— Start Extracted material —

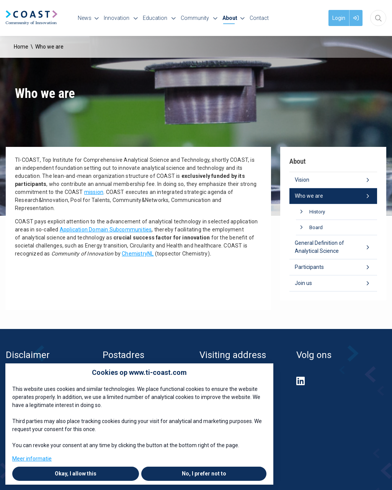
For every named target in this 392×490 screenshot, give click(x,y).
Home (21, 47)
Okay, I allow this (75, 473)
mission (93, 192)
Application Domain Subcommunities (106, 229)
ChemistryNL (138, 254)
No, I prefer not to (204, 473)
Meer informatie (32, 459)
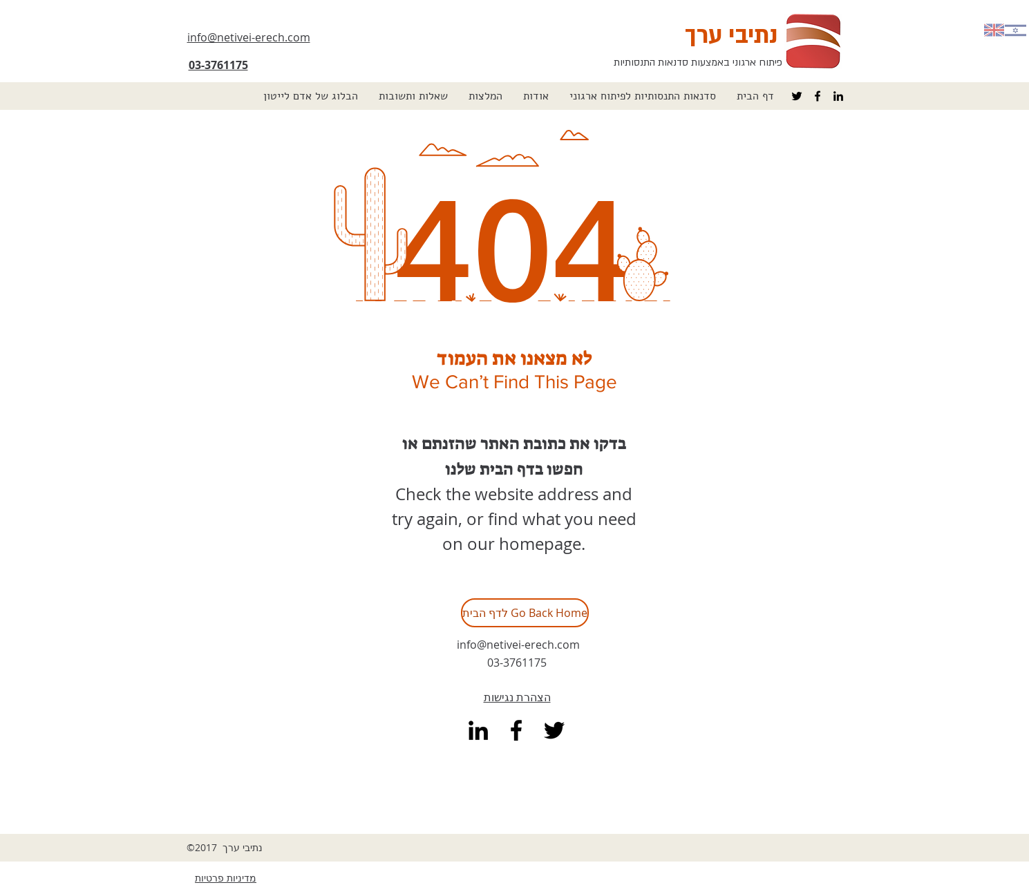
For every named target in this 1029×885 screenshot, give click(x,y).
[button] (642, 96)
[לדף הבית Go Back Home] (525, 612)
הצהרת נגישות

— End Extracted material —

◆ **Given instruction**: How many lines in the listing above contain the string "click"? Case must match exactly. Reply with the number alone.

◆ **The answer**: 2